Guohong Yan ^1* Shuqi Zhao ¹ Meifeng Chen ^1* Shutian Mo ¹ Hailian Huang ^2* Yuan Liao ³ Ziyan Lu ^1* Jiaming Liang ¹ Shuxin Wei ² Chuangye Han ^1* Xinping Ye ^1*

• ¹ Department of Hepatobiliary Surgery, First Affiliated Hospital, Guangxi Medical University, Nanning, China
• ² School of Basic Medicine, Guangxi Medical University, Nanning, Guangxi Zhuang Region, China
• ³ Nanyang City Center Hospital, Nanyang, China

Background 1-Bromoacetyl-3,3-dinitroazetidine (RRx-001) has potent antitumor effects, indicating its promising therapeutic potential against various cancers. This research investigates RRx-001 activity against hepatocellular carcinoma (HCC) and elucidates its underlying mechanisms.Huh7, Hepa1-6, and MHCC97H cells were cultured and treated with varying RRx-001 concentrations for 24, 48, and 72 hours. Cell viability was assessed using cell counting kit-8. The cells were divided into control and RRx-001 treatment groups at 0.5×IC50, 1.0×IC50, and 2.0×IC50 concentrations for each cell line. Migration and invasion were evaluated using scratch and Transwell assays, and apoptosis was examined by apoptosis assays. RNA sequencing was performed on the Huh7 cells treated with RRx-001 for 24 hours to identify differential gene expression. CD47 and TP53 protein levels were measured by Western blot.
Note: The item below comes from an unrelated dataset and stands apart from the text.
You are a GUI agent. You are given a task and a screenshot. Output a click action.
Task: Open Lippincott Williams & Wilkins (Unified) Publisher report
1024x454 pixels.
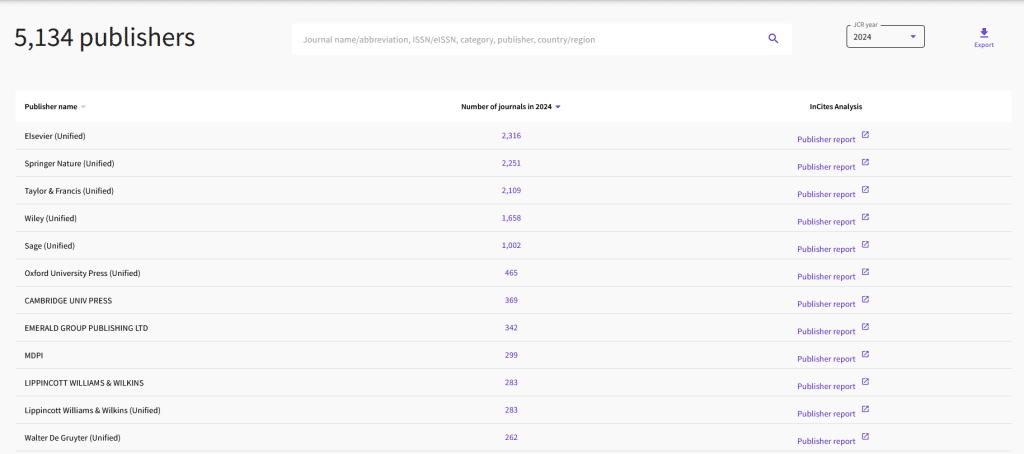tap(826, 413)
A xenograft mouse model was utilized to evaluate the effect of RRx-001 on HCC.RRx-001 inhibits HCC cell viability, migration, and invasion while inducing apoptosis, These effects are potentially mediated by the downregulation of CD47 and the upregulation of TP53, both of which modulate key signaling pathways. In vivo experiments demonstrated that RRx-001 effectively inhibits tumor growth. RRx-001 reduces the viability of HCC cells and induces apoptosis. This effect may be due to the downregulation of CD47 expression and the alteration of the TP53 protein regulatory pathway.